[[ TEXT PROVIDED, beginning ]]

Prove the following identity,where the angles involved are acute angles for which the expressions are defined:
$\frac{\cos A-\sin A+1}{\cos A+\sin A-1}=\operatorname{cosec} A+\cot A$,using the identity $\operatorname{cosec}^{2} A=1+\cot ^{2} A$.

(N/A) To prove: $\frac{\cos A-\sin A+1}{\cos A+\sin A-1}=\operatorname{cosec} A+\cot A$
$L.H.S. = \frac{\cos A - \sin A + 1}{\cos A + \sin A - 1}$
Divide the numerator and the denominator by $\sin A$:
$= \frac{\frac{\cos A}{\sin A} - \frac{\sin A}{\sin A} + \frac{1}{\sin A}}{\frac{\cos A}{\sin A} + \frac{\sin A}{\sin A} - \frac{1}{\sin A}}$
$= \frac{\cot A - 1 + \operatorname{cosec} A}{\cot A + 1 - \operatorname{cosec} A}$
Using the identity $1 = \operatorname{cosec}^{2} A - \cot^{2} A$ in the numerator:
$= \frac{\cot A + \operatorname{cosec} A - (\operatorname{cosec}^{2} A - \cot^{2} A)}{\cot A - \operatorname{cosec} A + 1}$
$= \frac{(\cot A + \operatorname{cosec} A) - (\operatorname{cosec} A - \cot A)(\operatorname{cosec} A + \cot A)}{\cot A - \operatorname{cosec} A + 1}$
Factor out $(\cot A + \operatorname{cosec} A)$:
$= \frac{(\cot A + \operatorname{cosec} A) [1 - (\operatorname{cosec} A - \cot A)]}{\cot A - \operatorname{cosec} A + 1}$
$= \frac{(\cot A + \operatorname{cosec} A) (1 - \operatorname{cosec} A + \cot A)}{\cot A - \operatorname{cosec} A + 1}$
Since $(1 - \operatorname{cosec} A + \cot A) = (\cot A - \operatorname{cosec} A + 1)$,they cancel out:
$= \cot A + \operatorname{cosec} A = R.H.S.$

[[ TEXT PROVIDED, end ]]
[[ EXTRACTED RECORDS, beginning ]]

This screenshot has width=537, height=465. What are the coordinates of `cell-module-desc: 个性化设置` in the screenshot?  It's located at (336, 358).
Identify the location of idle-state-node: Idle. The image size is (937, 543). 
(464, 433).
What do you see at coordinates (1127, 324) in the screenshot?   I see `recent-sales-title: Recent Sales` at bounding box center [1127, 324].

[[ EXTRACTED RECORDS, end ]]
[[ EXTRACTED RECORDS, beginning ]]

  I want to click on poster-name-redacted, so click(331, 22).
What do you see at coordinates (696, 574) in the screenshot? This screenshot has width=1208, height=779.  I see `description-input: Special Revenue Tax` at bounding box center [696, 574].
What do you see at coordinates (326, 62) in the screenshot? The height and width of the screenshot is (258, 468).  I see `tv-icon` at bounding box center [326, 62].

[[ EXTRACTED RECORDS, end ]]

STUDY QUESTIONS:
A. Name every trigonometric function abbreviation used in the trigonometric proof.
B. In the rows, swap "Identify" for "Locate". Start at the line that has "Identify the location" and stop after the line that has "What do you see at coordinates (1127, 324)", then write out only those lines with everything else unchanged.

ANSWERS GIVEN:
A. cos, sin, cosec, cot

B.
Locate the location of idle-state-node: Idle. The image size is (937, 543). 
(464, 433).
What do you see at coordinates (1127, 324) in the screenshot?   I see `recent-sales-title: Recent Sales` at bounding box center [1127, 324].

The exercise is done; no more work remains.